At times like these, the Super Bowl seems to be the land long promised. Who can match these weapons? Who can slow them down? Who can keep them out of Tampa Bay?

Then you remember. You have believed this before. Two seasons ago with these guys. With the old Buffalo Bills. With the old Houston Oilers. Because great offenses tend to impress us, they also seem to fool us this time of year.

Which brings us to the lingering question about the Minnesota Vikings.

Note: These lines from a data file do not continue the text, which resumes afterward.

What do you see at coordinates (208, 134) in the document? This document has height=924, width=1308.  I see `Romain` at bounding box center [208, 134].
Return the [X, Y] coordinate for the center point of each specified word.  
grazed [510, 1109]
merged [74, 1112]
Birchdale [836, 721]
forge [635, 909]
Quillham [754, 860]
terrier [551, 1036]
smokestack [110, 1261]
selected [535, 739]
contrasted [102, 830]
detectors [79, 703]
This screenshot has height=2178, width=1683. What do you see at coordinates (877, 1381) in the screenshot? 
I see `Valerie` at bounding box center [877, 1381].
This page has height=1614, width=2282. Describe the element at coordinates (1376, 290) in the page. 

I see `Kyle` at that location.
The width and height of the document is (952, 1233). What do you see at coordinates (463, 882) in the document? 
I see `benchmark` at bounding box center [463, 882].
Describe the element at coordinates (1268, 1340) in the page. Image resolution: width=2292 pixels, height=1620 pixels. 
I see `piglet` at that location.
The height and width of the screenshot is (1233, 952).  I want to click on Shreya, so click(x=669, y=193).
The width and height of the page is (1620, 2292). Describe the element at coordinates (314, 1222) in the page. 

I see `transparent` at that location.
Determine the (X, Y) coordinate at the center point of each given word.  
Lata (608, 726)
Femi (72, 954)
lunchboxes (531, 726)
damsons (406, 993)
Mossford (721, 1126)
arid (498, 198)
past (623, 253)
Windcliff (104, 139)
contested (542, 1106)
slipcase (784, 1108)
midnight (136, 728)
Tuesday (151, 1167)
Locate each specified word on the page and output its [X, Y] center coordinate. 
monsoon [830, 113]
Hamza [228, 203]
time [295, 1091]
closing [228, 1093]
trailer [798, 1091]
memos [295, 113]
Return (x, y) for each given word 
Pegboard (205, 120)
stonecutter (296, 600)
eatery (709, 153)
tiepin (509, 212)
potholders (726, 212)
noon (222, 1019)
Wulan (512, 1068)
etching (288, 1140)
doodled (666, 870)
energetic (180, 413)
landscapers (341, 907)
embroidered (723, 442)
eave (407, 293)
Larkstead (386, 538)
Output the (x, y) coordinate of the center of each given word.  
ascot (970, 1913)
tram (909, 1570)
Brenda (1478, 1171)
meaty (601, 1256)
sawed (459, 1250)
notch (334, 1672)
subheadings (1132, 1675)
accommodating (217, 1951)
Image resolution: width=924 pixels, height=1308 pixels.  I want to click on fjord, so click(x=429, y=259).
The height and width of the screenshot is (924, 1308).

Are they complete enough to go to the Super Bowl?

As half-teams go, this is a very good one. They have the best possession receiver in the game (Carter) and the best deep threat (Moss) and one of the two best young quarterbacks (Culpepper, along with Donovan McNabb). If they would agree to merge with the Bucs, you'd have a heck of a team.

On the other hand, the Vikings also have the 28th-ranked defense in the NFL. Twenty-eighth. For all you can say about Carter and Moss, the most amazing thing is they are doing it all without benefit of playing against these guys. There are matadors who studied the techniques of these linebackers during December.

That's a Super Bowl defense?

Well, maybe.

With the Vikings, it is always a tightrope walk that leaves you with two choices. You either admire the sights, or you fear the fall. The last true thing in the NFC this year is this: The only defense that can stop Minnesota is its own.

Perhaps that is why, for all of the fireworks Saturday, so much of the conversation was about the Vikings defense, which held an opponent to a single touchdown. Never mind it was the Saints, a charmed team held together by bubble gum and baling wire that, in the end, ran out of parts. Never mind that Aaron Brooks still threw for 295 yards or the Saints averaged 4.1 yards per run. This was a defense that was in the mood to crow a little bit.

"As long as we play together, we can go where we want to go," said cornerback Robert Tate, who would not explain why the team had played separately throughout the season.

"I don't care what you believe, I believe we have a good enough defense to go the Super Bowl. If I didn't believe that, I wouldn't be here," said linebacker Ed McDaniel, relieving concerns there might be a mass exodus of players walking away from their playoff checks because they could not live with the self-doubt.

Someone asked safety Howard Griffith if he believed the defense was the victim of a bad rap. "That goes without saying," Griffith said. And how dare those league statisticians hang such a rap on the Vikings?

In other words, you don't have to look very far to find a bit of a chip on the shoulders of the Vikings. Ask them about a defense that had a good day, and they will frown at you for daring to suggest something might have been out of whack all those other days. Wonder if they are good enough, and they look at you as if the previous season was simply an ugly rumor that has swelled beyond control.

"Everyone knows the number," Griffith said. "We were 28th. So what?"

So this. So history tells us that it is difficult to win a Super Bowl with a bad defense. So statistics tell us that, despite Saturday, the Vikings no longer eat purple people. So the question is whether the defense will weigh down the offense like a bad doubles partner.

Look forward a week. Even if the Eagles win today's game against the Giants, I can't see them coming into this house of noise and winning. Home field matters just too much.

But what if the favored Giants win? Can the Vikings take this defense on the road and win? After all, bad offenses, like bad defenses, tend to keep games close, and even a team of bricklayers such as the Giants will be able to hang in there for a while. Can the Vikings survive in such conditions?

Personally, I think they can. I think they'll win close.

I think they'll come to Tampa Bay and leave scorch marks in the Super Bowl.

I think they'll score 30 points on whoever the AFC has to offer.

Whether that will be enough to win is anybody's guess.